Three risks to size before buying

1. DOJ debit-market antitrust suit (filed September 2024). The Justice Department alleges Visa holds an illegal monopoly over U.S. debit-card processing, using exclusive agreements and fee incentives to shut out rivals 5. A federal judge ruled in August 2025 that the case must proceed 6. If the DOJ prevails and forced network interoperability is imposed on debit, Visa's ~40–45% U.S. debit market share becomes contestable. No resolution timeline has been set; this is a multi-year uncertainty. Quantified impact is not publicly estimable until the case develops further.
2. Interchange MDL litigation. Visa provisioned $707 million in its most recent quarter for merchant interchange class-action claims — the latest installment in an ongoing legal overhang that has produced periodic large charges for years.

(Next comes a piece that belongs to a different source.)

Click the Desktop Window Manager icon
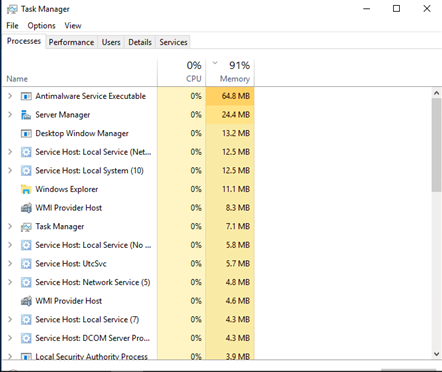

The aggregate exposure is large and unpredictable 3.
3. Operating-leverage compression. Operating expenses grew ~16% year over year in the latest quarter, outpacing revenue growth. If this trend continues through fiscal 2026, operating margin will compress. The pre-tax margin has already drifted down from a peak of ~67% to ~62–64% over the past two years 4.

Assessment

The fundamental quality case for Visa is not in dispute: the ROE, FCF consistency, and margin structure are genuinely rare at this scale. The more interesting question is whether the forward P/E of ~23.7× represents a durable entry point or a temporary discount that the litigation overhangs fully explain.
The structure worth tracking: the DOJ debit suit is the most material variable. A settlement or dismissal in Visa's favor would remove the single biggest discount driver. A ruling that imposes structural remedies on debit routing would put roughly 20–25% of U.S. transaction volume into play for rivals. Investors with a 3–5 year horizon who believe the DOJ case resolves narrowly are effectively buying one of the highest-quality business models in the S&P 500 at a 12% discount to its own historical average — with the antitrust outcome as the explicit asymmetry to monitor.